The California Institute for Regenerative Medicine (CIRM) turns five in 2009, a good occasion for a report card, beginning with the “medicine” part. Here we have a problem.
“The California program has yet to produce cures,” explains John M. Simpson, stem cell director of Consumer Watchdog, in a recent Sacramento Bee article. “I believe it ultimately will.” So far, the cures are indeed a matter of belief, and likely to become more so because of the way medical research is unfolding.
Voters enacted the $6-billion state program in 2004 after “a campaign of exceptional intellectual dishonesty,” as Robert Hiltzik of the Los Angeles Times put it. Real estate tycoon Robert Klein and other supporters promised cures and therapies for diabetes, Parkinson’s, Alzheimers and other diseases, all through embryonic stem cell research funded by California taxpayers. No cures are in evidence, and the CIRM played no role in the biggest medical-scientific discovery of 2008.
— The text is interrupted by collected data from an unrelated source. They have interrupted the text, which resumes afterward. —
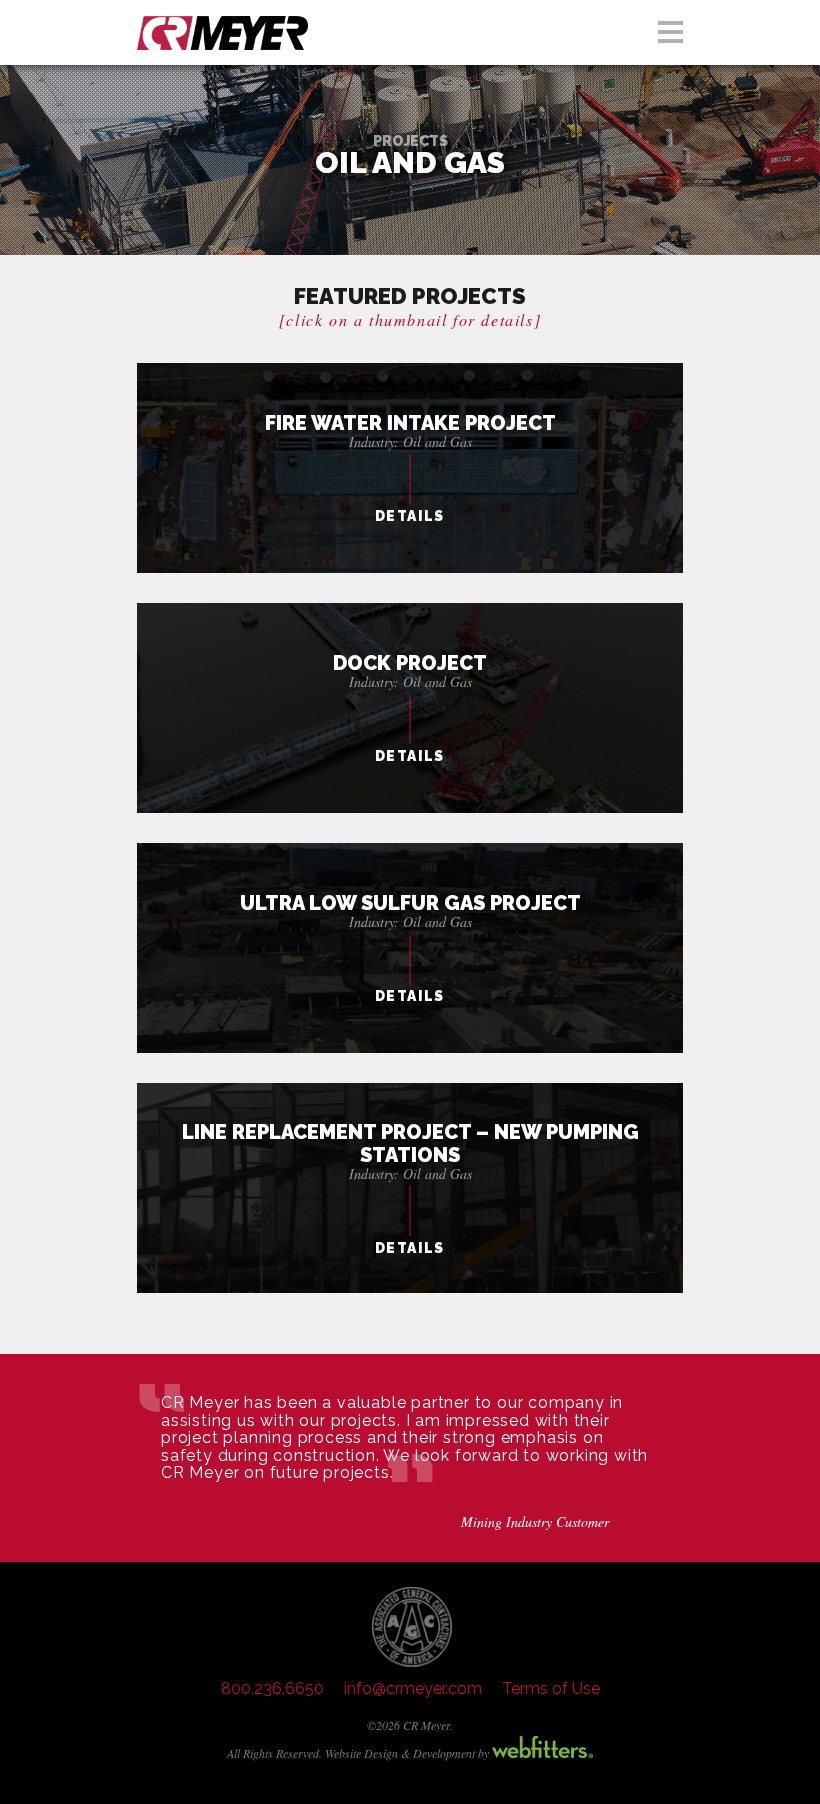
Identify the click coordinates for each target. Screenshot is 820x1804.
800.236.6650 (272, 1688)
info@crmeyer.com (413, 1688)
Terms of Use (551, 1688)
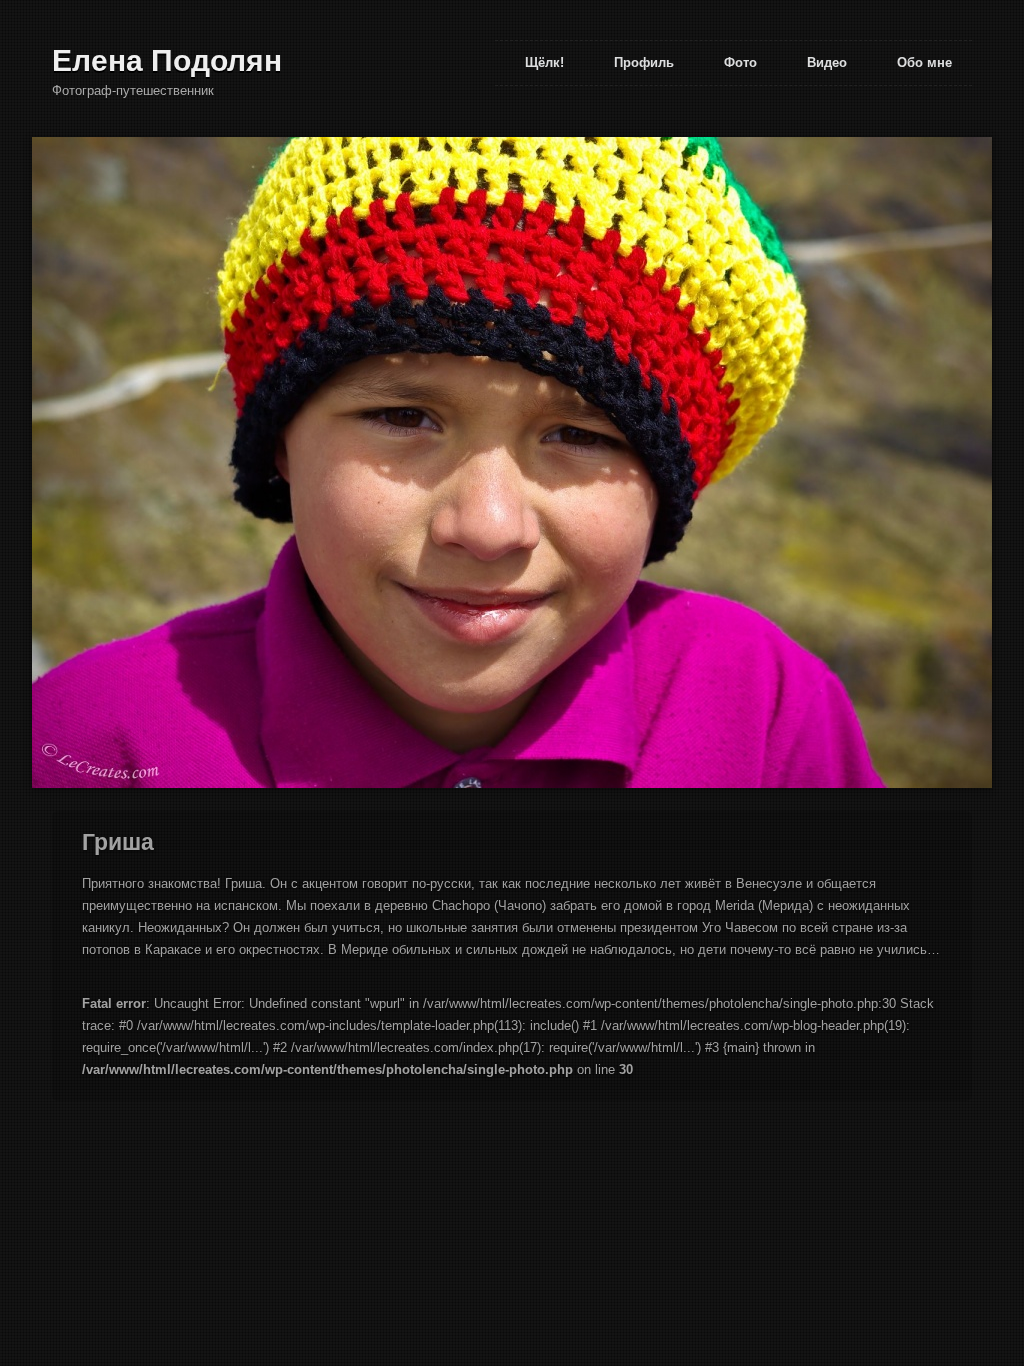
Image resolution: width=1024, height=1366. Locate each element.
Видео (827, 62)
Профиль (644, 62)
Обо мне (924, 62)
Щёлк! (544, 62)
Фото (740, 62)
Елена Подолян (167, 60)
In March, the journal Cell documented how scientists have created personalized stem cells without the risk of cancer that has stymied researchers in the past. Scientists took skin samples from five patients with Parkinson’s disease and transformed them into stem cells known as induced pluripotent stem cells (iPS). The scientists then removed the genes that could make the cells cancerous, making them safe for transplant.
This is only one achievement of adult stem cell research. Last year a Colombian woman received a new windpipe grown from her body’s own cells. The CIRM, unfortunately, is limited to embryonic stem cell research, and Governor Schwarzenegger vetoed a bipartisan measure that would have allowed more diversity. To the dearth of actual results add problems with CIRM oversight and fiscal responsibility.
“The program threatens to suck up precious fiscal resources of a state with none to spare and is rife with conflicts of interest,” writes Mr. Hiltzik. Without a new infusion of funds, the institute says it may run out of money in September. It recently added a needless expense, which highlights the CIRM’s new role as a dumping ground for out-of-work politicians.
The CIRM was looking for a new co-chair for its Independent Citizens Oversight Committee. The governor’s choice was Duane Roth, already on the committee, a veteran of the biotech field, and who wanted to serve without a salary. The CIRM decided to go another way.
On March 12, the institute named Art Torres, a former state legislator and outgoing boss of the California Democratic Party, as co-chair of the oversight committee. Mr. Torres once chaired the Assembly Health Committee but is not a scientist and has no direct stem-cell experience. Unlike Mr. Roth, his co-chair, Art Torres wanted a salary and will be paid $75,000.
The Sacramento Bee editorialized that Roth “would have been a better solitary choice for the job” and lamented that dividing the post would give “more power than ever,” to CIRM chairman Robert Klein. He used to serve without a salary, but now takes one of $150,000, for working half time.
Nearly five years after its creation, the CIRM functions best as an agency to redistribute money. This was not what Californians voted for in 2004. Californians could use new medicines, and the state could use more money. With all its problems, however, the CIRM is not the only example of politics trumping reform.
California’s Integrated Waste Management Board, for example, is another dumping ground for politicians. Governor Schwarzenegger, who recently appointed San Francisco Democrat Carole Migden to one of the $132,178-a-year sinecures, backed two bills that would have eliminated the board. Last month legislators killed both bills in committee.